------ GIVEN DATA ------
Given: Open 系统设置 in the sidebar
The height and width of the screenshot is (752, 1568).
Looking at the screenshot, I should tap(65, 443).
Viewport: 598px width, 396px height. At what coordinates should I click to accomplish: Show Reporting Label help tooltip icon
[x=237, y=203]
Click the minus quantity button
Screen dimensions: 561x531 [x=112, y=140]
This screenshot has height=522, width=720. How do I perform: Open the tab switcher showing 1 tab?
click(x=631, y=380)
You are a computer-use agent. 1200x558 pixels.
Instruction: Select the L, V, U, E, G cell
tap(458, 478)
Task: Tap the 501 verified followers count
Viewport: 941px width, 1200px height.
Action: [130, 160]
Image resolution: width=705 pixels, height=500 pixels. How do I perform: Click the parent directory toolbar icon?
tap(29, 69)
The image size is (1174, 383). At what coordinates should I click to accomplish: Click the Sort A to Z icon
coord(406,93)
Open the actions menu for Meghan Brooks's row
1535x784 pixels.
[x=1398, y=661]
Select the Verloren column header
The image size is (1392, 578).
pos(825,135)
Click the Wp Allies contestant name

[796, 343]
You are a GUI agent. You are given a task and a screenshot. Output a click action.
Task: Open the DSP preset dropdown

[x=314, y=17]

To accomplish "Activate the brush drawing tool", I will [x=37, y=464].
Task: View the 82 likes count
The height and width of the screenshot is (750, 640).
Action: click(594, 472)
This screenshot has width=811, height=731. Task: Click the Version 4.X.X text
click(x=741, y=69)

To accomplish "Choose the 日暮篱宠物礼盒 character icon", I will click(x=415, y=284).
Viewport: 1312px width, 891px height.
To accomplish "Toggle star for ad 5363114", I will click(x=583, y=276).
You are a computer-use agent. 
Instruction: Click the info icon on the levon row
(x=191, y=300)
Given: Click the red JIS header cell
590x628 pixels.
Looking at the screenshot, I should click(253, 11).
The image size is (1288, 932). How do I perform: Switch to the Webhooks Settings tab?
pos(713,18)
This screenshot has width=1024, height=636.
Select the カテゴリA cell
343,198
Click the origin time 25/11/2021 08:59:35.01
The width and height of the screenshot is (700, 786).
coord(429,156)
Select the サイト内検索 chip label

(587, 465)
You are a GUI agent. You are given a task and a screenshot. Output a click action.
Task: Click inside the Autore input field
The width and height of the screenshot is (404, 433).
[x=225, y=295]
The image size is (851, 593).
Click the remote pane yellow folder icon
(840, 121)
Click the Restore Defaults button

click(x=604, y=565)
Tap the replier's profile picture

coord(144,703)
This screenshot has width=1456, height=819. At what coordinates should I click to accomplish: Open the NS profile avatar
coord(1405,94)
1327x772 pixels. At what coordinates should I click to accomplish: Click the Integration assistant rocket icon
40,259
------
Rewrite the records from the line containing "Select the Verloren column header" through the line containing "will [x=37, y=464].", both ends included, so that "dropdown" becomes "drop-down list" and nothing else changes. Return only those lines.

Select the Verloren column header
The image size is (1392, 578).
pos(825,135)
Click the Wp Allies contestant name

[796, 343]
You are a GUI agent. You are given a task and a screenshot. Output a click action.
Task: Open the DSP preset drop-down list

[x=314, y=17]

To accomplish "Activate the brush drawing tool", I will [x=37, y=464].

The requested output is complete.